1

Note: this question is a duplicate of a prior question that has received a pretty detailed answer.

In the summer of 2023, I have published a long overdue summary of this topic at my employer's website.

=========

Dear fellow Superusers,

you may remember my inappropriately broad question a while ago... this is sequel. This time I have enough data to be more specific. Caught one culprit in the field and this time we were somewhat prepared. But, the first results are perplexing to me. It's not EIST, it's not PROCHOT, it's not CLOCKMOD. After today I am wondering: "what do Windows know that I do not" ? I must be missing some sweet secret - another MSR or clock steering mechanism...

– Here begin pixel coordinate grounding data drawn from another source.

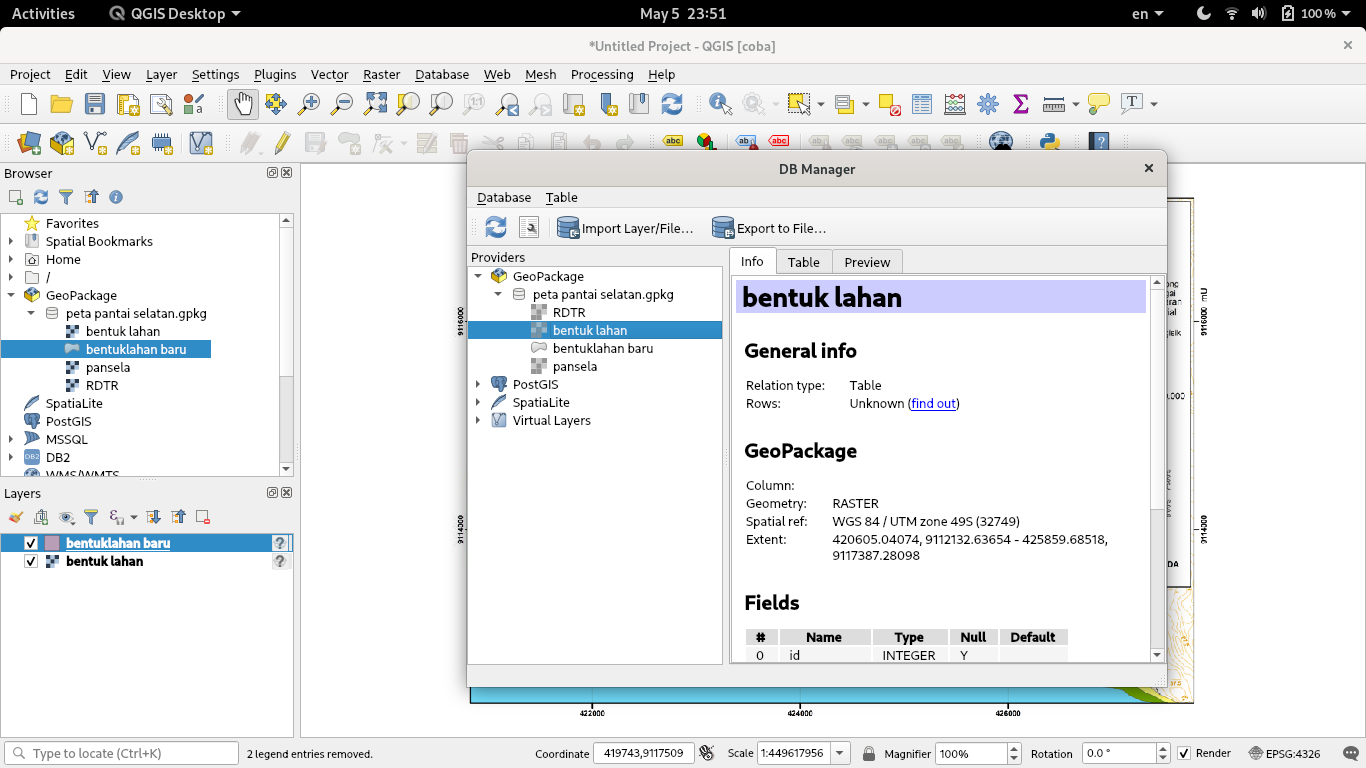Click the filter icon in Browser panel
The width and height of the screenshot is (1366, 768).
point(66,197)
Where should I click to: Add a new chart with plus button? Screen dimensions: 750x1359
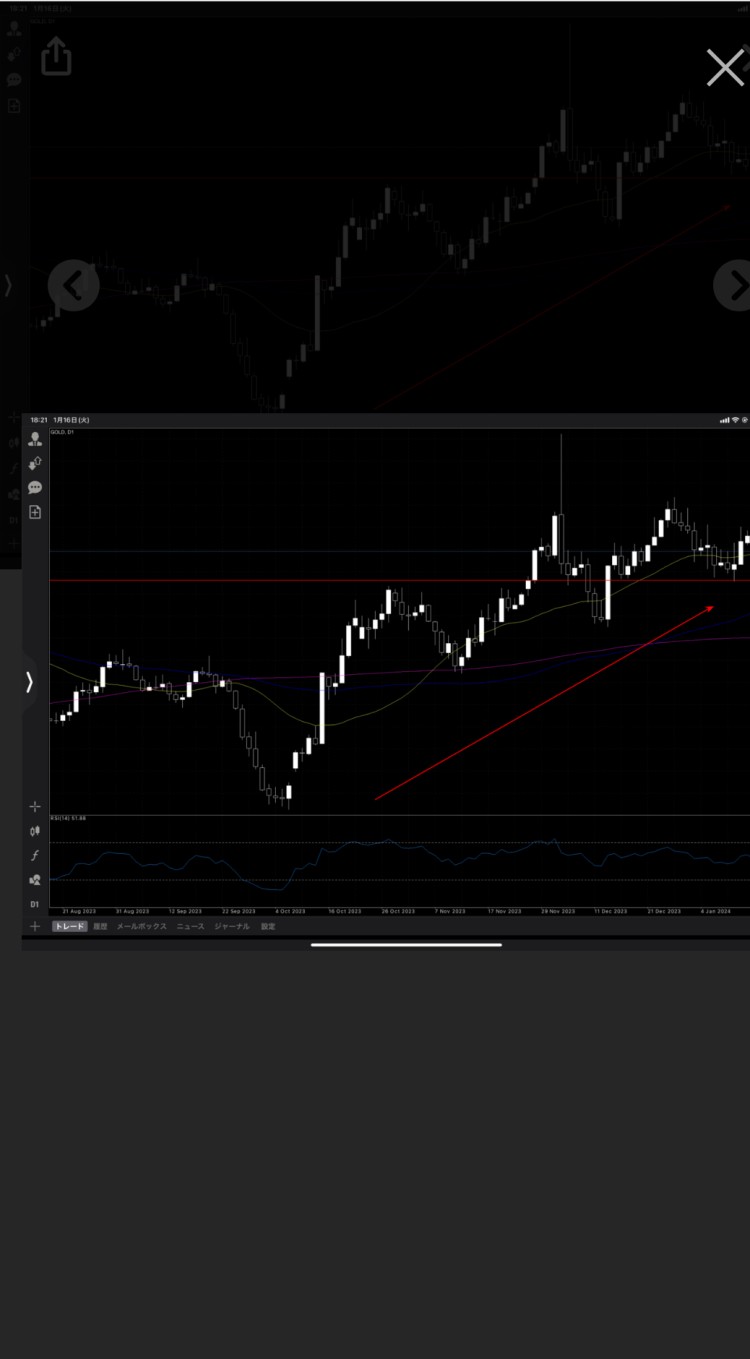point(35,927)
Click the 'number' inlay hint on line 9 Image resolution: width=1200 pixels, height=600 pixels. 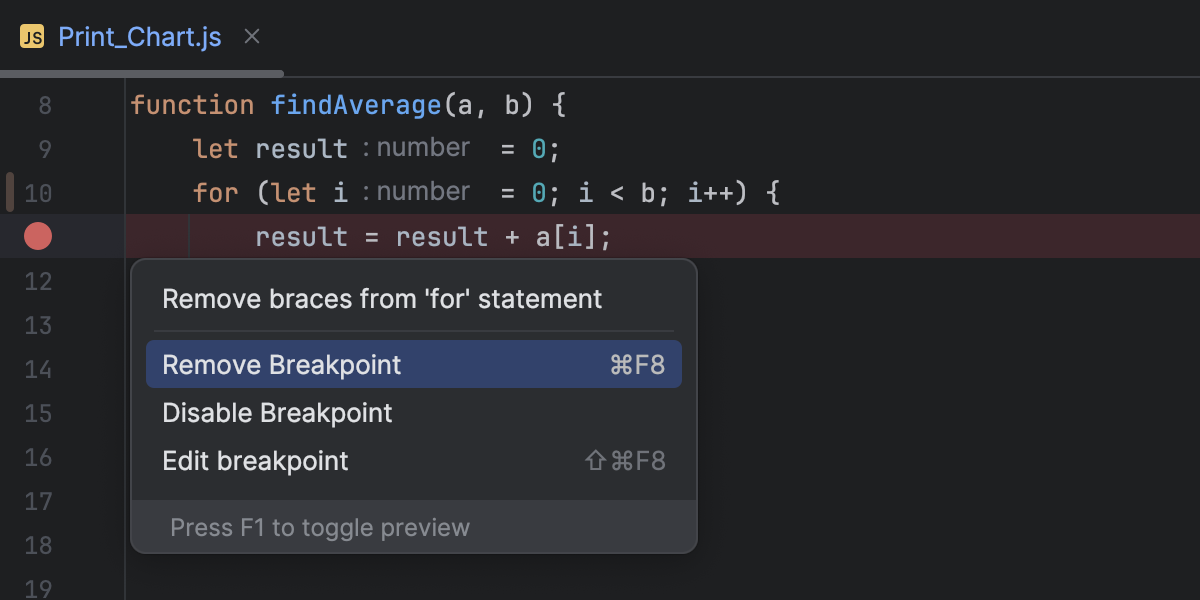coord(422,147)
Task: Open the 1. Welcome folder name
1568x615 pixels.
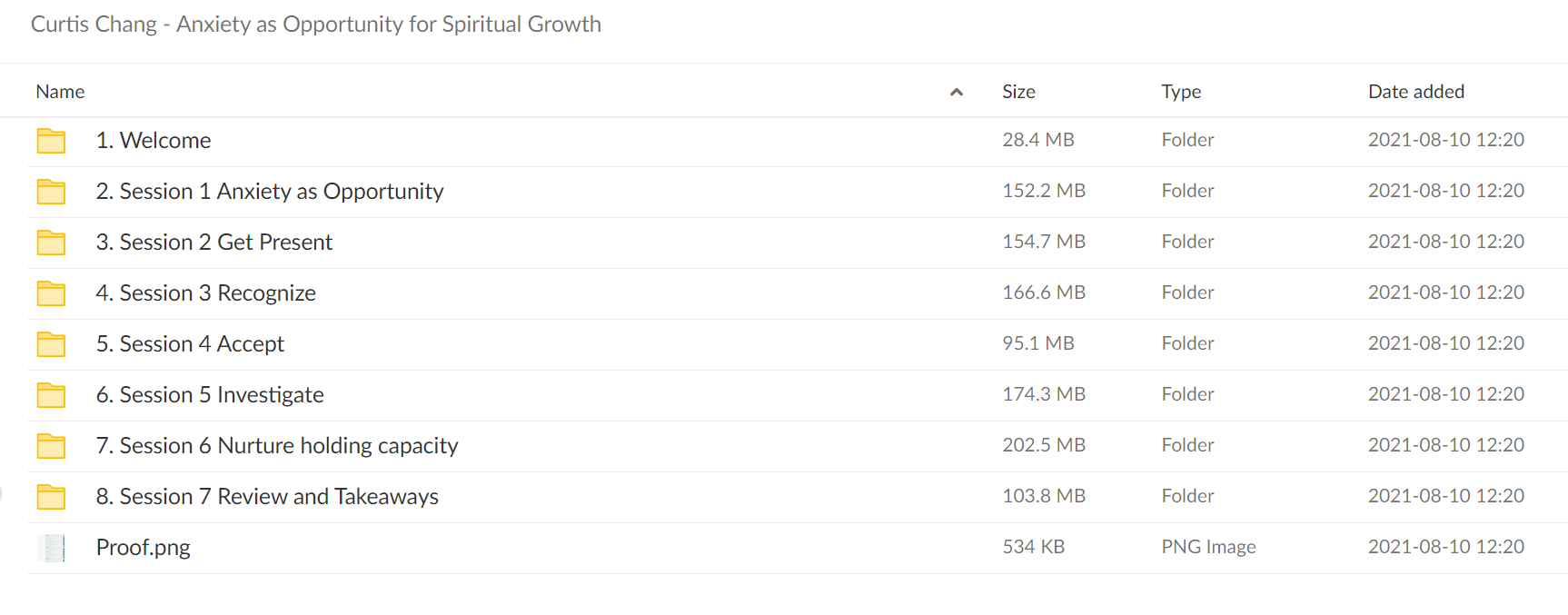Action: click(154, 141)
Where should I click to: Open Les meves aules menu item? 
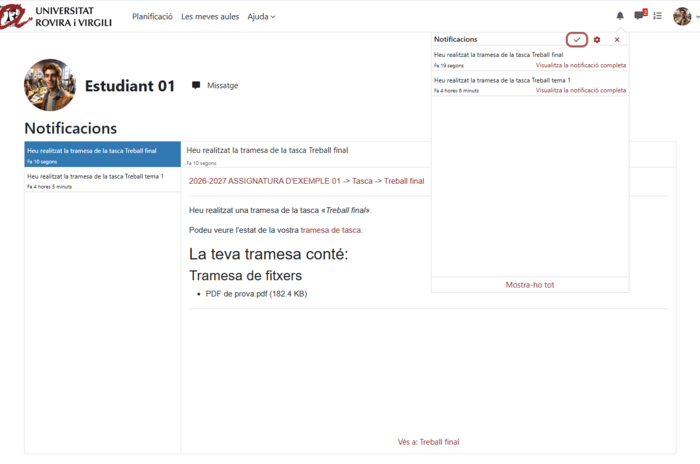pos(210,17)
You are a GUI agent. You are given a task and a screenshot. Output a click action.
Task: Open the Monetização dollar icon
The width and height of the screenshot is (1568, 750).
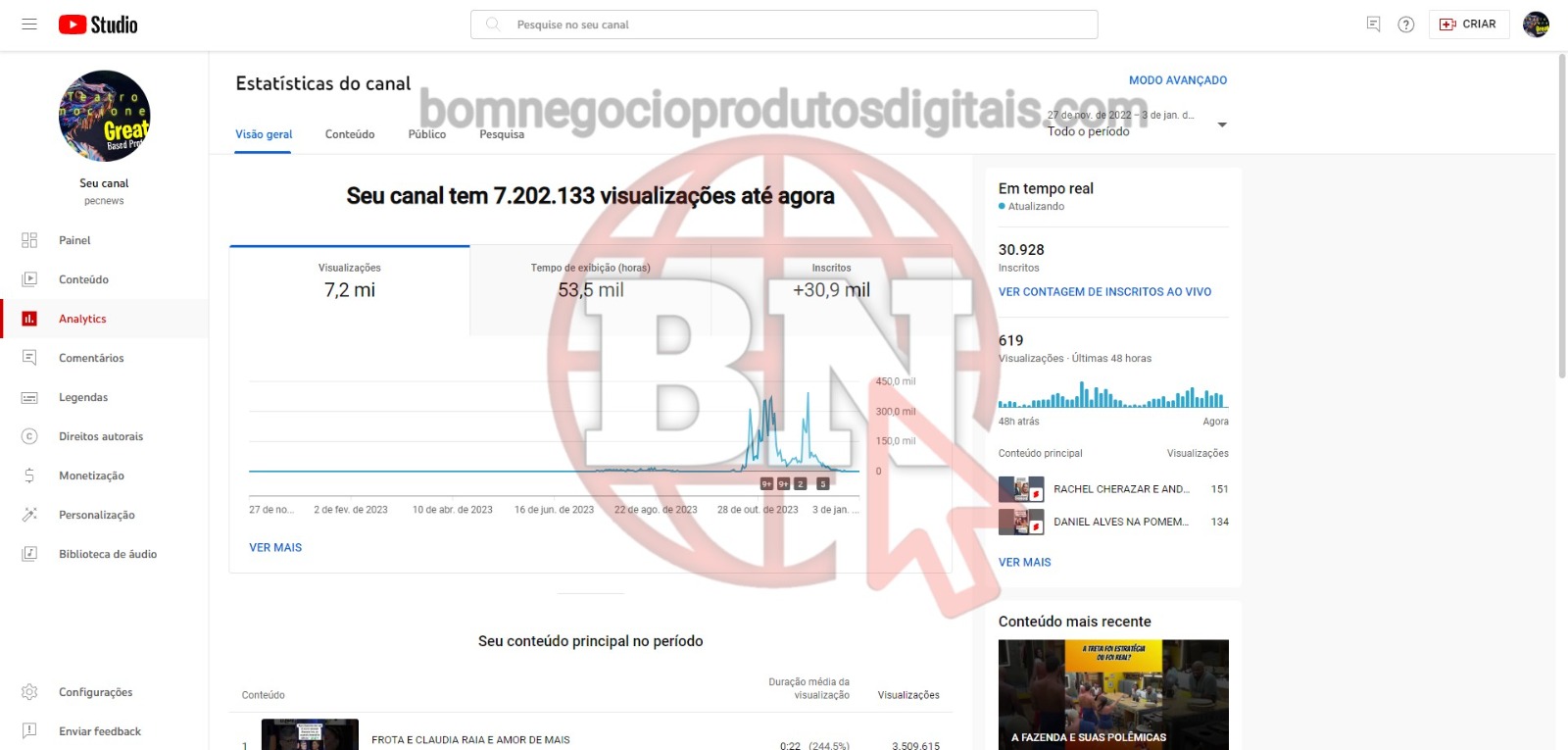[x=29, y=475]
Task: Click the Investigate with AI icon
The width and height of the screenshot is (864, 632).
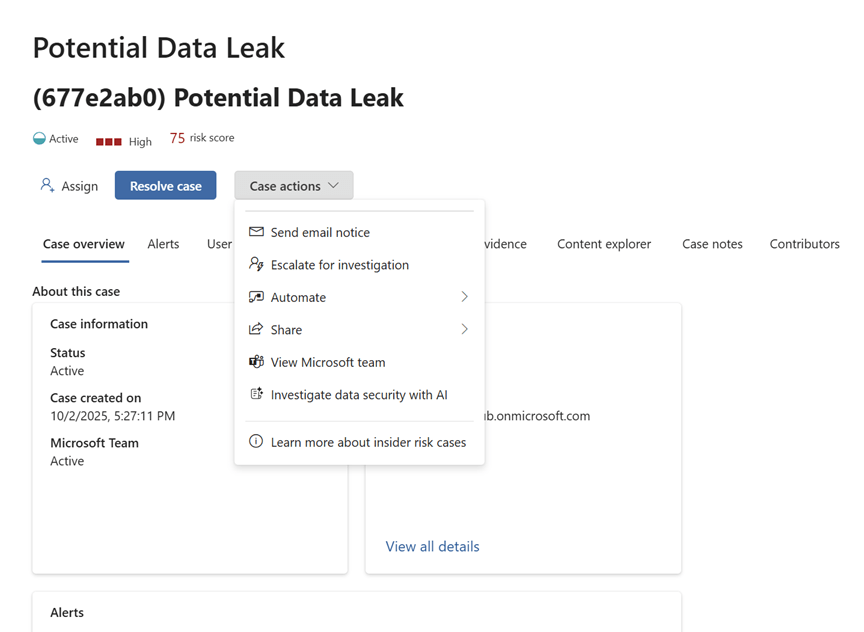Action: pos(256,395)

The problem: on a couple dozen pieces of a PC running Windows Server 2012 R2, "every now and then" at random, some random machine starts to "ooze like molasses". The CPU becomes subjectively very slow. Windows Task Manager in 2012 reports the CPU clock firmly at "0.22 GHz", which is a weird value. The problem vanishes upon a power cycle.

The effective average MTTF so far has been about 20 years, i.e. impossible to reproduce in a lab. The machines run cool, far away from thermal throttling thresholds. Verified by generating 100% CPU load for a few days, while recording the coretemp sensor. In production, the machines actually run nearly idle for months - verified by some relevant messages in the Event Log, saying that the CPU has been at the lowest EIST clock for another day - this for 100+ consecutive days, until a power-cycle. There are no local environmental factors or other circumstances to correlate this behavior to.

The CPU is a Haswell Core i7 Core i7-4650U: dual-core with HT, 15W TDP, actually consuming maybe < 5W at idle. Nominally a "mobile" CPU - athough the machine is not a notebook, does not have a battery. Does have an embedded controller.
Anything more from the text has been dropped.